As Christmas holidays inch closer, Filipino consumers will receive new round of gifts at the pumps next week with petroleum prices
anticipated to have heftier rollback by Tuesday, Nov. 29, according to oil companies.
Calculation by industry players showed diesel products will have bigger price cut next week at P3.45 to P3.75 per liter, while gasoline products will be reduced by P1.15 to P1.35 per liter.
For kerosene, which is the other commodity in the triumvirate of weekly price adjustments, its price will also be trimmed by P1.95 to P2.25 per liter. This product is highly essential for key industries like aviation and even for residential consumers.
The price adjustments are based on the swing of the Mean of Platts Singapore (MOPS) in regional trading last week, with market seeing demand getting spooked by China’s new all-time record of coronavirus infections. triggering new rounds of lockdowns for Henan and Guangdong provinces.

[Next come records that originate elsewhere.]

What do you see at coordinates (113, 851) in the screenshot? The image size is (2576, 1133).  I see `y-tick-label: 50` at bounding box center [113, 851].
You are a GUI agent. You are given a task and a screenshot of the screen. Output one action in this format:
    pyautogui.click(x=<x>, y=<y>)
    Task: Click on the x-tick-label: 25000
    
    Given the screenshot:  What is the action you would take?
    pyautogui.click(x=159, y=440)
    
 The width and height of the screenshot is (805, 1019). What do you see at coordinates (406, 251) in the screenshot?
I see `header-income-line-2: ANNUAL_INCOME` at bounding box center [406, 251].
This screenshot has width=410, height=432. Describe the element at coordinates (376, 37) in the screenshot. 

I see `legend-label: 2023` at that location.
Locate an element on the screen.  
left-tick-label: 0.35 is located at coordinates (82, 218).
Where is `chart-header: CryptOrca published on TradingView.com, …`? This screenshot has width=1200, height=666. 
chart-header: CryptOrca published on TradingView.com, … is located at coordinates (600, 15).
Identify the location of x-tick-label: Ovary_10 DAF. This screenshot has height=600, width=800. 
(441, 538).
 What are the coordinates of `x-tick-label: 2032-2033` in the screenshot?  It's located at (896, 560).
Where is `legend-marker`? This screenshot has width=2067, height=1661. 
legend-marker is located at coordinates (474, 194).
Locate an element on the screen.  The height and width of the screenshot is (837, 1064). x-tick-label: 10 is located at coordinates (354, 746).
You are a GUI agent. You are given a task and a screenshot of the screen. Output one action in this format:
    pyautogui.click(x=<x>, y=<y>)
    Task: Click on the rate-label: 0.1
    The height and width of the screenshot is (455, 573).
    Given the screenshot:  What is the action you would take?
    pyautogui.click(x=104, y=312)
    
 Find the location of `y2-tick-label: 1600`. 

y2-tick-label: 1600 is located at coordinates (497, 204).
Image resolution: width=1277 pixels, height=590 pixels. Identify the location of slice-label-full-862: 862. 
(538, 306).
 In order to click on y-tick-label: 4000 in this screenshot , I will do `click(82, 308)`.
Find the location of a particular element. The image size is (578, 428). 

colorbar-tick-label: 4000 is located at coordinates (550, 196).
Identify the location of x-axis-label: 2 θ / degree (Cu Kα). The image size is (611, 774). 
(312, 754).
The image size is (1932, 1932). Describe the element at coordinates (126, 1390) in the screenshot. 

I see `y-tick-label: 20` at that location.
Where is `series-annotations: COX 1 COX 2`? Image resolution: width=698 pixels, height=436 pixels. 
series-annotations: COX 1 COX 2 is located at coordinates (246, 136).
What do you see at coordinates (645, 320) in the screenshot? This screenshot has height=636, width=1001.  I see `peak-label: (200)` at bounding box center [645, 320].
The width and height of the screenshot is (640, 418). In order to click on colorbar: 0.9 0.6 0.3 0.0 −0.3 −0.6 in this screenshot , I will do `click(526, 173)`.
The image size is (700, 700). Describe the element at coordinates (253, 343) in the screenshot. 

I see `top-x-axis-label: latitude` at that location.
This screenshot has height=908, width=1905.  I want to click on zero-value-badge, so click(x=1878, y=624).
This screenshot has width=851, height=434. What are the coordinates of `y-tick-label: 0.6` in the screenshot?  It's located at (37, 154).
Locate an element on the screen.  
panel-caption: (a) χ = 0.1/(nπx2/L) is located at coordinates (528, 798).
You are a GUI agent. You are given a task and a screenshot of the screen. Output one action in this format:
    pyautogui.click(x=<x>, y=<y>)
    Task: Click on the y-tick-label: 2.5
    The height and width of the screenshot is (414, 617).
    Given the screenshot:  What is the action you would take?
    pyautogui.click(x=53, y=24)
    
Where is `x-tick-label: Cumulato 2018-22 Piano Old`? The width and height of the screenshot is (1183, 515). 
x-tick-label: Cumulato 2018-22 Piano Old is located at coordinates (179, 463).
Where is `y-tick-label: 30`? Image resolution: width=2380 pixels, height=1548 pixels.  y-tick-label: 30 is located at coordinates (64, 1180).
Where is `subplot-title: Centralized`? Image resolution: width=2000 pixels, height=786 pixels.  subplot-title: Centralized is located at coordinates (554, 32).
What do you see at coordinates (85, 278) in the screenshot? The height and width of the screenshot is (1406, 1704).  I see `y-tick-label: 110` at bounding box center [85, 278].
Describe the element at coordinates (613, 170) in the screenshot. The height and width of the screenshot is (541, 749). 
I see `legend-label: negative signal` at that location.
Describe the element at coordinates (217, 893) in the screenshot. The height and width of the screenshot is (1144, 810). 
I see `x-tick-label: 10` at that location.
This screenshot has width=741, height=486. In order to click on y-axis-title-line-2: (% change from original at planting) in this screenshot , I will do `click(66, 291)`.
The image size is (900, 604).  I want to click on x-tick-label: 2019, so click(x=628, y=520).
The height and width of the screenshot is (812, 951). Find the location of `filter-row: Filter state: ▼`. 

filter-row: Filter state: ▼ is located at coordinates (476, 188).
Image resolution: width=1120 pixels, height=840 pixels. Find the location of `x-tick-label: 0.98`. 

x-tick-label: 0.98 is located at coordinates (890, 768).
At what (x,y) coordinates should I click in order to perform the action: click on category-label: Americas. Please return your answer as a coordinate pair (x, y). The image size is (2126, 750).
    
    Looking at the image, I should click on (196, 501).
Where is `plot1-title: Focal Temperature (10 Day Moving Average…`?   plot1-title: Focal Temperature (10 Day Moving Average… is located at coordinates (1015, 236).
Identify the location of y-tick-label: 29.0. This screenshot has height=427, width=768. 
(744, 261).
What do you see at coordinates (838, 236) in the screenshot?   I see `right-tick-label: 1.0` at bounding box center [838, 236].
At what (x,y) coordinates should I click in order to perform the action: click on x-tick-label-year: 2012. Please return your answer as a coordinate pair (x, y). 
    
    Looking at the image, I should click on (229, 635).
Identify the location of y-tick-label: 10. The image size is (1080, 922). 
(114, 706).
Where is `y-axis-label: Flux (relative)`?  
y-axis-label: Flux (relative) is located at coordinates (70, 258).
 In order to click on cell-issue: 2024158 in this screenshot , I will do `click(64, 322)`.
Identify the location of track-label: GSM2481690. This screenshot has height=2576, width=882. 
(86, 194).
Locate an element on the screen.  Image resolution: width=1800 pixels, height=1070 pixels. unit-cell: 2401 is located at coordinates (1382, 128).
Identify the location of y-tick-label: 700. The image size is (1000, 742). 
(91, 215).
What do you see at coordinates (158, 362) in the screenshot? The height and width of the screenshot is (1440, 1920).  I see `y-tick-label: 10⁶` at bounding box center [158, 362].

The Philippine peso-US dollar exchange rate, the other oil price determinant, has been at "calm territory" last week, with the local currency regaining its strength versus the greenback.
Apart from China’s "zero Covid policy", global experts noted that the other major factor which triggered substantial slide in prices had been the planned "price capping" on Russian oil by the European Union (EU) states.
EU-member countries are currently discussing plans of imposing a cap on Russian oil, although the final price point has not been decided yet, despite earlier media reports of $65 to $70 per barrel of contemplated price ceiling.
As of Friday, Nov. 25 trading, international benchmark Brent crude collapsed to as low as $83 per barrel due to continued bearish sentiment in the market, primarily on the demand side due to China’s uncertain timeframe on wider economic reopening, as well as the lingering threats of economic recession.
Market watchers emphasized that even the reported 3.7 million barrels decline in oil inventories of the United States failed to counter the continued plunge in trading prices last week.
Another geopolitical event which perturbed energy markets last week had been the skirmish on the reported move of Iran on uranium enrichment, which may then affect the "nuclear deal" it has been pursuing with the US and European countries.